Biophysical Society Thematic Meeting - November 16-20, 2015

Biophysics in the Understanding, Diagnosis, and Treatment of Infectious Diseases Speaker Abstracts

Modelling Blood Glucose Concentration in Malaria Patients Jacky Snoep , Kathleen Green, Danie Palm, Johann Eicher, David Van Niekerk. Stellenbosch University, Stellenbosch, Western Cape, South Africa.
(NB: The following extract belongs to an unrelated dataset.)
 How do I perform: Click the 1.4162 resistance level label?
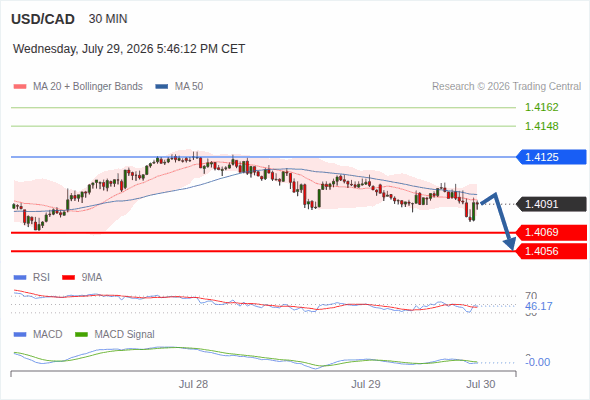coord(541,107)
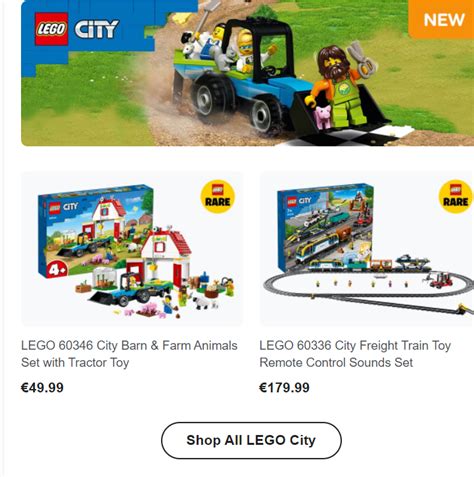Image resolution: width=474 pixels, height=477 pixels.
Task: Click the orange NEW badge
Action: coord(442,19)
We use a hierarchical modelling approach to construct mathematical models for disease states at the whole-body levels. The objective of the study is to use these models to simulate effects of drug-induced inhibition of reaction steps on the whole-body physiology. We illustrate the approach for glucose metabolism in malaria patients, by merging two detailed kinetic models for glucose metabolism in the parasite Plasmodium falciparum and the human red blood cell with a coarse-grained model for whole-body glucose metabolism. The detailed kinetic model for glucose metabolism in P. falciparum was recently constructed in our group (Penkler et al., 2015) on the basis of enzyme kinetic experimental data and has been validated in isolated parasites and with infected red blood cells. The model gives accurate predictions of glucose metabolism in infected red blood cells, and has been successfully tested in its ability to pinpoint drug targets in the metabolic pathway. The model has been linked to a genome scale metabolic model for the parasite to identify biomarkers. In conclusions, the hierarchical modelling framework is capable of bridging the detailed enzyme kinetic level (where drugs operate) with the physiological, whole body level, reflecting the disease state. Penkler, G., du Toit, F., Adams, W., Rautenbach, M., Palm, D.C., van Niekerk, D.D., and Snoep, J.L. (2015) Construction and validation of a detailed kinetic model of glycolysis in Plasmodium falciparum. FEBS. J. 282, 1481-1511.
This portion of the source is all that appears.